Gathering a small group of people one of the scientists took us on an intimate tour of the facility. A repetitive whooshing sound, like the telescope in Contact with Jodie Foster, became louder as we walked down a long hallway and rounded a corner near the receiver. The explanation was simple cryogenics cooling the module to a quarter degree above absolute zero. I pulled out my camera and switched to the movie setting as I pushed the play button. The telescope receiver hung in the air, outlined by blue light. In another room further back, giant teeth stretching across the circumference of a wheel of massive gears remained motionless, waiting to swivel the primary mirror into action. She explained what the telescope is used for and various theories relating to its work. Locating far away galaxies in the expanding universe is a main focus.

“Many things, like blowing up a balloon or inflating an economy, will result in the bubble bursting from too much expansion. Could that happen with the universe?” I asked. Some models indicate just that, a gravitational pull collapsing the universe in on itself, she explained following up with other theories and ideas. We crawled through small doorways, fit for a two year old, and looked into the inner most functions of the giant instrument. I had to crouch low to the ground until I was satisfied with what I saw. I felt like a little squirrel popping my head back out into the main room when we were finished. By this time the party had gone into full swing back down the hallway and in the lobby area as the alcohol had began to infiltrate bloodstreams.

I couldn’t handle all of the bad eighties music and shuffled through the ipod until I found the perfect song to get the party started. Squeals of delight erupted as people rushed and crowded into a smaller side room as Michael Jackson’s Wanna Be Starting Something reverberated off the walls. Here, the party shifted from cerebral to kinetic as bodies starting grooving to the beats.
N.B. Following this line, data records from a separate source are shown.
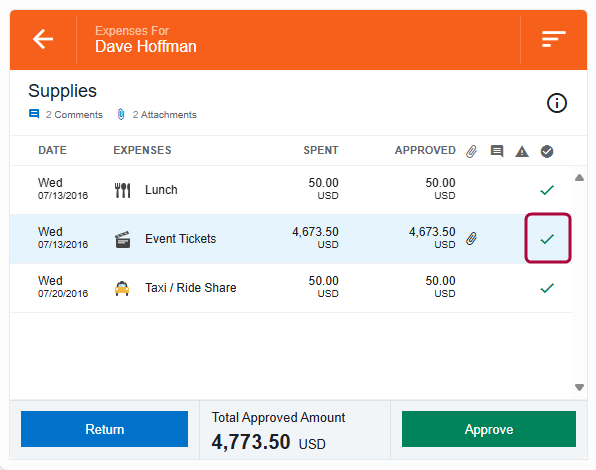Click the green Approve button

pyautogui.click(x=489, y=429)
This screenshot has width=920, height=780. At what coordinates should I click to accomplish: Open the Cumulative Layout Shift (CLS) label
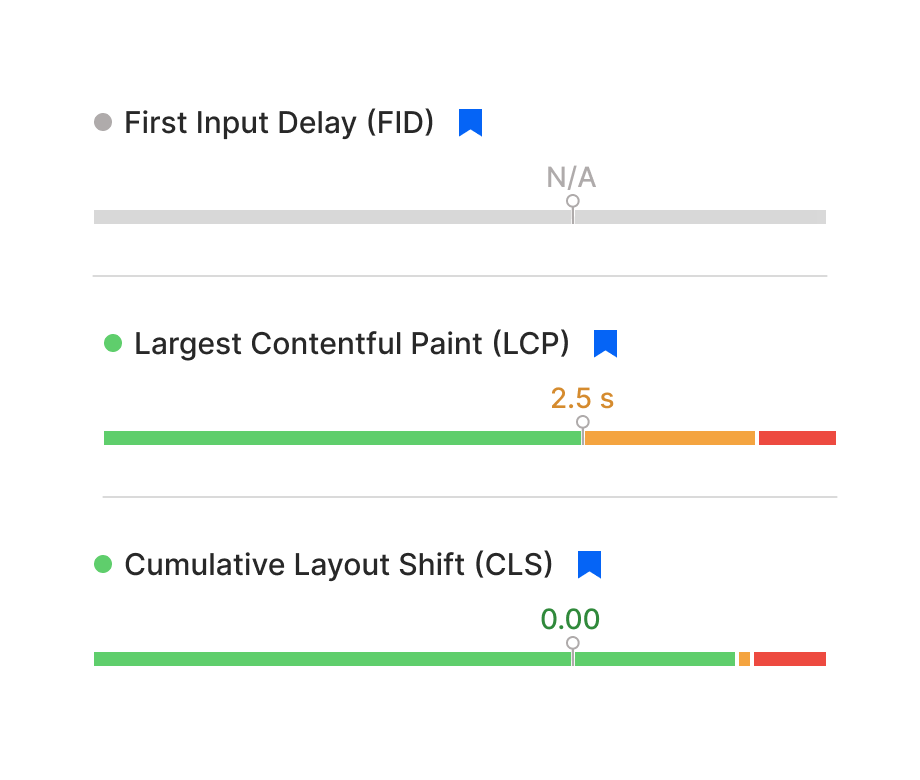click(339, 565)
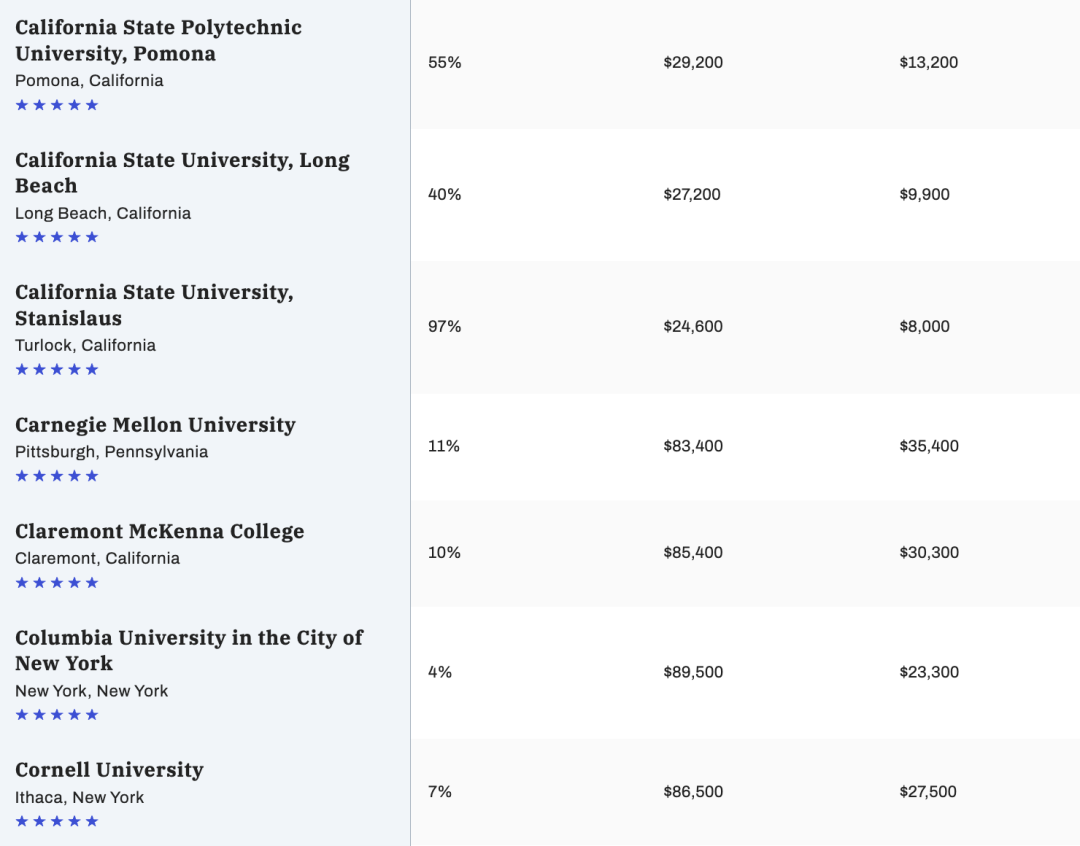Click star rating under Stanislaus
The image size is (1080, 846).
[x=57, y=369]
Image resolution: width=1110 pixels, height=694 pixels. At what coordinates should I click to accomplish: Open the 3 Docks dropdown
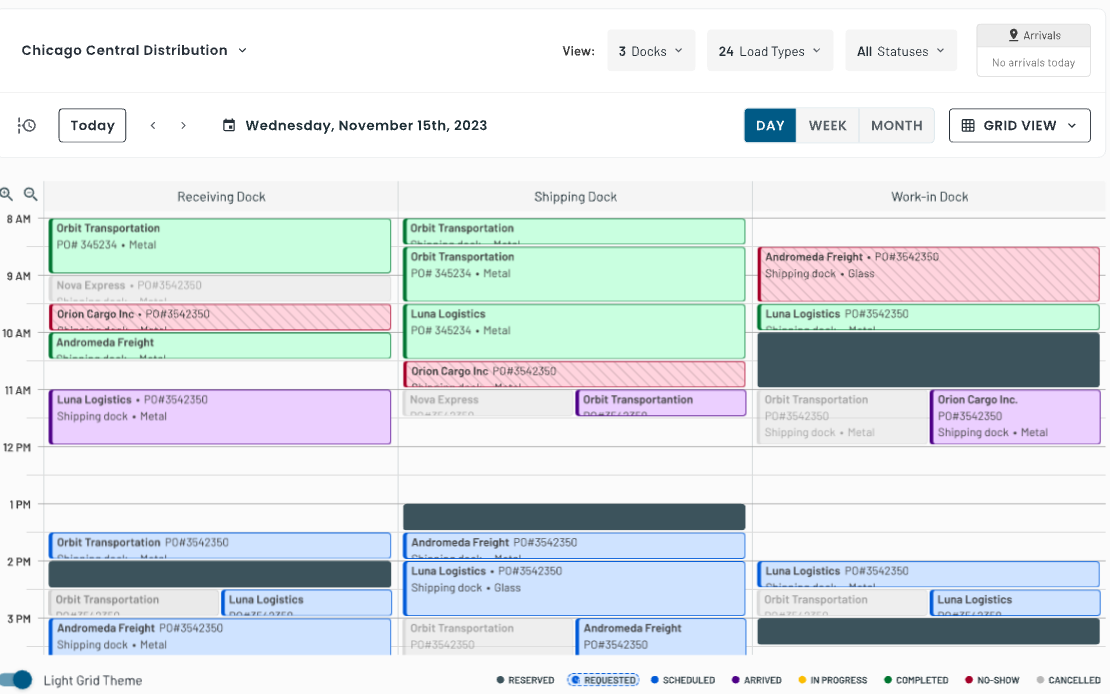(x=651, y=50)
Hours passed and soon only one other woman from our department and myself were left with a bunch of scientists getting jiggy with it. For as much fun as I had at night, the morning was rough. I couldn’t lean over during stretches because I was so dizzy. I kept drinking lots of water and soon just felt sleepy. This weekend I relaxed, as I will for the next few days. Friday is Christmas and I need to begin training for The Race Around the World, which is a two and a half mile course that literally runs through every meridian of longitude spanning the entire globe. Each line converges here at the South Pole, after all. I know I won’t come in first but hopefully it will be a better week and won’t come in last either.